THE EDITED PRESS RELEASE: “Are you happy like this?” Purveyors of raw power pop and punk, The WindUps may or may not be curious to know. Since the release of their 2021 debut Try Not To Think, the Northern California bedroom-project-turned-touring outfit have gained the reputation of a lights-out live band, emulating the same breakneck pace of the record. And you are damn sure to find that same frenetic combustion on their second LP Happy Like This. It finds frontman Jake Sprecher once again in his comfort zone–writing, performing, recording and mixing the entire record himself from the backyard confines of his home in the college town of Chico. You’ll hear many a blistering hook in the form of tracks like Oh I Know and Tell Me Again (How Pretty I Am) and odd-measure pushers like Nothing But Time and Starting To Lose Ya.”

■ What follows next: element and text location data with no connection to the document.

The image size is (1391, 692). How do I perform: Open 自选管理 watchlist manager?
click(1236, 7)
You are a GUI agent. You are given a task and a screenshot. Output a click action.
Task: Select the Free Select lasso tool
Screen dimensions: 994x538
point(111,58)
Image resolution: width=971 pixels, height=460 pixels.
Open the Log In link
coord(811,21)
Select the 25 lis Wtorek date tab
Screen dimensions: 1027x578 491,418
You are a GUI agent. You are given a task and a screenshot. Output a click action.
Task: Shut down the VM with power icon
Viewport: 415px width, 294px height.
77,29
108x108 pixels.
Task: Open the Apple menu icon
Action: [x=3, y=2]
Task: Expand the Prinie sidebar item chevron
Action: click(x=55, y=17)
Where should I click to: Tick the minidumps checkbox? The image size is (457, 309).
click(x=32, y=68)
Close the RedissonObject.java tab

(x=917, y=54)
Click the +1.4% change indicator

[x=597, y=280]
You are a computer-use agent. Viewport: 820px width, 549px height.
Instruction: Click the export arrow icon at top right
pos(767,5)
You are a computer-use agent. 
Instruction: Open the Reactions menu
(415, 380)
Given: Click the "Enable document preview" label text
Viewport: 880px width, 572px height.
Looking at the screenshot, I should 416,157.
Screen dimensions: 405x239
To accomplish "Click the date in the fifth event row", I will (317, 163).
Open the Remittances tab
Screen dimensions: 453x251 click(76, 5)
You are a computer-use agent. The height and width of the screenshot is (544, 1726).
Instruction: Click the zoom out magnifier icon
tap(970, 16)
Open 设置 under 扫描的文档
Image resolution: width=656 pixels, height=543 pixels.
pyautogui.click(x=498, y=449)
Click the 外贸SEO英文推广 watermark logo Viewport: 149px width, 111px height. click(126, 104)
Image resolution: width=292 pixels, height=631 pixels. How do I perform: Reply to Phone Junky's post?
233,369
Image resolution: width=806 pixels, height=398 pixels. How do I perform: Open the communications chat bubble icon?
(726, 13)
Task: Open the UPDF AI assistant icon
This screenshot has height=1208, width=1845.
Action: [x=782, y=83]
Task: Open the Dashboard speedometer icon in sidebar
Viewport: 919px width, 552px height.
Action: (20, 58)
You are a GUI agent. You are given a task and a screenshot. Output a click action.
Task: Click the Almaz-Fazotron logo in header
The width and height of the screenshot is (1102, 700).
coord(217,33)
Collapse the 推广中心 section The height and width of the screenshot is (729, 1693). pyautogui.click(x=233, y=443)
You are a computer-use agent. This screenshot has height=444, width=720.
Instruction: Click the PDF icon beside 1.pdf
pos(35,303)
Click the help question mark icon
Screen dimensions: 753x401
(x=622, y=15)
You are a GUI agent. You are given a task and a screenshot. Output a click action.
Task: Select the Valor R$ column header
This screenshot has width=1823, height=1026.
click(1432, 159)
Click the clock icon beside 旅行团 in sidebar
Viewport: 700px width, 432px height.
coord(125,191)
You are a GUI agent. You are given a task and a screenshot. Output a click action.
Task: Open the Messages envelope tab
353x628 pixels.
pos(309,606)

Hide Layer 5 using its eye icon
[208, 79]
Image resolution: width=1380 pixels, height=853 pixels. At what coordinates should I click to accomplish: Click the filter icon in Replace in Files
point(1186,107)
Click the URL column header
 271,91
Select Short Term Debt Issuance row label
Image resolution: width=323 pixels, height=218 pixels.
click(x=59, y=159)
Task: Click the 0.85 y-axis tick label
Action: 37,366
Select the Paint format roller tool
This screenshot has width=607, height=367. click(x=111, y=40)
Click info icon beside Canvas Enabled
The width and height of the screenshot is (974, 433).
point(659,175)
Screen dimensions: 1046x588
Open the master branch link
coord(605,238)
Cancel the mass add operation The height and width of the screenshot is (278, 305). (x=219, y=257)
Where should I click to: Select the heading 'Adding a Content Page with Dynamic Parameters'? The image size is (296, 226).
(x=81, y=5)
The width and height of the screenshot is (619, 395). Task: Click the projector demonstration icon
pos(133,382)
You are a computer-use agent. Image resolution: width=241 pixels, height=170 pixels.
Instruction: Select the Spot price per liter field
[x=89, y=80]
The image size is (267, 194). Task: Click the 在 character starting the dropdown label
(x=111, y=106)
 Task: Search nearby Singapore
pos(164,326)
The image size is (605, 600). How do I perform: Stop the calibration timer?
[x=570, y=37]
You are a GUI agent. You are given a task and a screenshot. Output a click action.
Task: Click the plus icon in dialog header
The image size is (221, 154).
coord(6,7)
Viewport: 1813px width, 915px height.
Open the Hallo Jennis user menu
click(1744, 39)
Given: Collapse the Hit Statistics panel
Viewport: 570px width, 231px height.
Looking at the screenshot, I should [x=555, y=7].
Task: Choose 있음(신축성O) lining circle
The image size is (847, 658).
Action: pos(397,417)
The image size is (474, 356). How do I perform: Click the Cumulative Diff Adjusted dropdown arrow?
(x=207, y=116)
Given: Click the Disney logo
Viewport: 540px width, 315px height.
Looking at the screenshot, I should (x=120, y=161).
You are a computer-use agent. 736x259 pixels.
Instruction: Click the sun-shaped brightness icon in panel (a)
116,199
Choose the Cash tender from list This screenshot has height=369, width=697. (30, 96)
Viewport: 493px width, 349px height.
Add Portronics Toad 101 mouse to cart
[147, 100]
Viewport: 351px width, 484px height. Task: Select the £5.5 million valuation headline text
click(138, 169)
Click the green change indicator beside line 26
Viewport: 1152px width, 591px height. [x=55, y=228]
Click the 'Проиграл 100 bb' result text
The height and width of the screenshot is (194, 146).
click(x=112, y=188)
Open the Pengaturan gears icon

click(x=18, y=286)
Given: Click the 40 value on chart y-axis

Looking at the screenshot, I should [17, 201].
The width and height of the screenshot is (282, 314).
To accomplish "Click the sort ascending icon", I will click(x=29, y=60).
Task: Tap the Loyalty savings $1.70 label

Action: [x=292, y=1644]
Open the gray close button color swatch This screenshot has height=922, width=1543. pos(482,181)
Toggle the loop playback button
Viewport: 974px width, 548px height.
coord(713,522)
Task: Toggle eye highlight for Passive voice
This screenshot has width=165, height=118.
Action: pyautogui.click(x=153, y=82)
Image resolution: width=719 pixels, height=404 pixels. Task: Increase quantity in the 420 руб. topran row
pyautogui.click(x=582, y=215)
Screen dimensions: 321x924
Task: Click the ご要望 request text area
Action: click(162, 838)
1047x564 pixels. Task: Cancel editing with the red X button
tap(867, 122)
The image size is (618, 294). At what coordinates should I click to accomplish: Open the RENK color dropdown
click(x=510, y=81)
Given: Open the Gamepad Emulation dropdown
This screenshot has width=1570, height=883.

Lambrini Girls | Boys In The Band

THE EDITED PRESS RELEASE: “Based in Brighton, Lambrini Girls are Phoebe Lunny and Lilly Macieira. They have a strong artistic bond over their creative common ground — hot-button societal issues combined with a biting, tongue-in-cheek lyrical style all their own. Following their debut EP You’re Welcome earlier this year, they share an important video for Boys In The Band. “We’ve been planning the release of this music video for a while and the recent events in the media just confirmed its relevance further. Our song Boys In The Band is about SA and abuse in the music scene. The recent influx of conversations of abuse culture, comes down to another bombshell revelation in pop culture when another celebrity turns out to be a nonce. However, we need to be shouting about this constantly. Opening conversations about abuse culture is appropriate all the time because this happens all the time.”

Neal Francis | Can’t Stop The Rain (Live)

THE EDITED PRESS RELEASE: “Can’t Stop The Rain (Live) is the third song off my forthcoming live album Francis Comes Alive, out Nov. 3. The album was recorded to tape at Thalia Hall in Chicago.”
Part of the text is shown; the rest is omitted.